La ampliación de la OTAN a Europa Central y Oriental ha sido uno de los rasgos preeminentes de la seguridad europea y de la política exterior norteamericana posterior a la guerra fría. También ha sido una de las más controvertidas.

Los partidarios de la ampliación argumentan que ayudaría a estabilizar Europa al este de Alemania y facilitaría la expansión de la democracia y el capitalismo de mercado. En comparación, los escépticos sostienen que el tratado de seguridad del Atlántico Norte obstaculiza la mejora de las relaciones Este-Oeste y ha complicado la formulación de una política exterior y de seguridad eficaz tanto para Estados Unidos como para la Unión Europea.

Después de tres años de guerra a las puertas de la UE en un país en proceso de adhesión al bloque transatlántico, se vuelve imprescindible examinar hasta qué punto las advertencias de los escépticos han resultado fundadas.

La Alianza Atlántica, en la era posterior a la Guerra Fría, se caracteriza como una alianza principalmente entre Estados Unidos y los Estados de Europa Occidental, se ha expandido política y (cada vez más) militarmente hasta la frontera de la propia Rusia, abarcando a una serie de antiguos aliados soviéticos y Estados que en su día formaron parte de la Unión Soviética.

Este proceso ha redividido Europa. La propia ampliación se ha convertido en un modo de mantener la visión preferida del orden de seguridad europeo y en un símbolo de la determinación de Occidente de oponerse a Moscú.

§ **Tarea**: Imprime tal cual el pasaje del texto sobre la ampliación de la OTAN que comienza en "Los partidarios de" y termina en "la Unión Europea.".

[Registros de una fuente de datos]

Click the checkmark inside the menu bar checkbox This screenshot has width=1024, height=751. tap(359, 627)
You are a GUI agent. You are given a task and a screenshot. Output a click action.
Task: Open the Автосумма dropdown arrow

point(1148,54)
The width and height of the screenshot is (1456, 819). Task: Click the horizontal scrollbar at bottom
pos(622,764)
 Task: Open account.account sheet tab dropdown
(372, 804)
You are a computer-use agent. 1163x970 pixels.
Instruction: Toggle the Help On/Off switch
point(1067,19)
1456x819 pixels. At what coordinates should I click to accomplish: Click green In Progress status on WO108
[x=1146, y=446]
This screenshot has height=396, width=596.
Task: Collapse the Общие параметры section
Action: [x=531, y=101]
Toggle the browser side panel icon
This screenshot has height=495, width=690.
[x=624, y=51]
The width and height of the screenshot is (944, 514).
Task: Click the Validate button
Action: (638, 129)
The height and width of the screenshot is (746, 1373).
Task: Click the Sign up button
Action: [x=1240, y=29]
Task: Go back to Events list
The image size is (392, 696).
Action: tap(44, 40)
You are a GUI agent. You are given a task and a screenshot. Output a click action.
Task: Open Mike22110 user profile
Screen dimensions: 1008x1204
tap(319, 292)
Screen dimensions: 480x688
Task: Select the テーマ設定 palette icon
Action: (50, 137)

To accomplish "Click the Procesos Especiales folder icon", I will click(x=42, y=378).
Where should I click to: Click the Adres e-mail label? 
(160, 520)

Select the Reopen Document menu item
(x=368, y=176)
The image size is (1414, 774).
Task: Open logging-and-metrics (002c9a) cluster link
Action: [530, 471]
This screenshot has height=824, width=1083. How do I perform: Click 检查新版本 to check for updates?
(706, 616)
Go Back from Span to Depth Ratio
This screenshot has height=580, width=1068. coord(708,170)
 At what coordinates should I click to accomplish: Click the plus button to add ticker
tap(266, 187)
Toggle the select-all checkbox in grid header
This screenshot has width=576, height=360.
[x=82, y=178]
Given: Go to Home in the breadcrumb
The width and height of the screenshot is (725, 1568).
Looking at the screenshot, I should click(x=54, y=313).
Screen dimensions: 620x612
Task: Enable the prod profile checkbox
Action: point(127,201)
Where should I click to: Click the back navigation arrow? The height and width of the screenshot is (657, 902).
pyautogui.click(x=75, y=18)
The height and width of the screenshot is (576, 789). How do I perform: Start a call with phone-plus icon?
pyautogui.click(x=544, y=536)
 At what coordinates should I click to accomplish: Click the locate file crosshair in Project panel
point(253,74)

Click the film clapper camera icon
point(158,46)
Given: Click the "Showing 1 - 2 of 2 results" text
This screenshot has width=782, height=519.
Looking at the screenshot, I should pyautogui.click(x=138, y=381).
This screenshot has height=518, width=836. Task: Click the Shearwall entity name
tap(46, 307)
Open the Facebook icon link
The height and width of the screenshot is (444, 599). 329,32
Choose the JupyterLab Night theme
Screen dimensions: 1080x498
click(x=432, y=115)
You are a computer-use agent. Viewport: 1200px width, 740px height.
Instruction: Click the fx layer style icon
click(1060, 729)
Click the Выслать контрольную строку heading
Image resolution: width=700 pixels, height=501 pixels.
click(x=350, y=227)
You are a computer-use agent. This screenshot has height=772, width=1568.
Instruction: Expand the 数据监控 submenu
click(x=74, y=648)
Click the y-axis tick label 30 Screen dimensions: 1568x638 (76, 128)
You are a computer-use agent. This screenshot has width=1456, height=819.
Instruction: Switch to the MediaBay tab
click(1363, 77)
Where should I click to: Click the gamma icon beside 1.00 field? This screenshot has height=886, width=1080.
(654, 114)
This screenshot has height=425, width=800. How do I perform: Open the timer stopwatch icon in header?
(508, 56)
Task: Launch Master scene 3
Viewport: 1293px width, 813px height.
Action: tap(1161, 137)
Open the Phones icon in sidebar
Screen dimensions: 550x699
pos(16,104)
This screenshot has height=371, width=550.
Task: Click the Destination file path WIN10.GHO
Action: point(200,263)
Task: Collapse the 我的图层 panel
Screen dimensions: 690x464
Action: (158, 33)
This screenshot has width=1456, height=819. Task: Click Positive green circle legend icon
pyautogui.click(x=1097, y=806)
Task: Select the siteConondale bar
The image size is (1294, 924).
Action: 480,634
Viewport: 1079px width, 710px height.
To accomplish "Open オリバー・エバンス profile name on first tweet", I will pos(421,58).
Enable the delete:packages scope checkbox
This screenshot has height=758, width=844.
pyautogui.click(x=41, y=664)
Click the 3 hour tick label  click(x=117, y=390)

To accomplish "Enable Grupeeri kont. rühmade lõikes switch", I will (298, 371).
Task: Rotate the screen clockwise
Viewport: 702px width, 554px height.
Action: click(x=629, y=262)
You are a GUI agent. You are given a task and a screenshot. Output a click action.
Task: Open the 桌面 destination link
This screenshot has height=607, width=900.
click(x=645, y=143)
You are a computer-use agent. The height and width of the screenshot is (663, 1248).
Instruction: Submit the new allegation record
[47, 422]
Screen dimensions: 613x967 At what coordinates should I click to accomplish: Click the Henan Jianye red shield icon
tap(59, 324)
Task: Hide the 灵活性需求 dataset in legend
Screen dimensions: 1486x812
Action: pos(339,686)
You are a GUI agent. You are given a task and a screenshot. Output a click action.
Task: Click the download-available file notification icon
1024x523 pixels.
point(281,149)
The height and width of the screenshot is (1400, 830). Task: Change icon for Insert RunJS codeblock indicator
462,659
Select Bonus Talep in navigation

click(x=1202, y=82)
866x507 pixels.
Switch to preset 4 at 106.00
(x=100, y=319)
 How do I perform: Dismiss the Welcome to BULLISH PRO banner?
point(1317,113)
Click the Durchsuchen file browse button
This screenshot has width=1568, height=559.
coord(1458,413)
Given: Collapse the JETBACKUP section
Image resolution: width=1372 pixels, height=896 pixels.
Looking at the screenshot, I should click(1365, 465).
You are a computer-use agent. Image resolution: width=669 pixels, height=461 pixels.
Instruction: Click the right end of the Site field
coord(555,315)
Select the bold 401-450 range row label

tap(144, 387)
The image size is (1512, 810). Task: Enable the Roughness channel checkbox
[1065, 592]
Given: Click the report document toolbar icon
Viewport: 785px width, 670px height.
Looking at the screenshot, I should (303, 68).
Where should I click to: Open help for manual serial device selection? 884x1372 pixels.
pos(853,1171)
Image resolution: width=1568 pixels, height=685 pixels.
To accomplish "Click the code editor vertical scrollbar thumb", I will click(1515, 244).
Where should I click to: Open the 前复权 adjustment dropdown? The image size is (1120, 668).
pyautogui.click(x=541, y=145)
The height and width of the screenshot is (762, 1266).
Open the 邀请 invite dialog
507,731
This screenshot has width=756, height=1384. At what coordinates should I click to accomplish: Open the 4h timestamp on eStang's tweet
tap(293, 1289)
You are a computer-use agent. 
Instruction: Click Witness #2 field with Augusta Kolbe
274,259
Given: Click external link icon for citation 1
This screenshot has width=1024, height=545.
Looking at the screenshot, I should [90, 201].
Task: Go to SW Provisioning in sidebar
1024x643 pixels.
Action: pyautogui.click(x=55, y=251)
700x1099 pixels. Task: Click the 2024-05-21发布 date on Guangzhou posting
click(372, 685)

§ **Solución del ejercicio**:
Los partidarios de la ampliación argumentan que ayudaría a estabilizar Europa al este de Alemania y facilitaría la expansión de la democracia y el capitalismo de mercado. En comparación, los escépticos sostienen que el tratado de seguridad del Atlántico Norte obstaculiza la mejora de las relaciones Este-Oeste y ha complicado la formulación de una política exterior y de seguridad eficaz tanto para Estados Unidos como para la Unión Europea.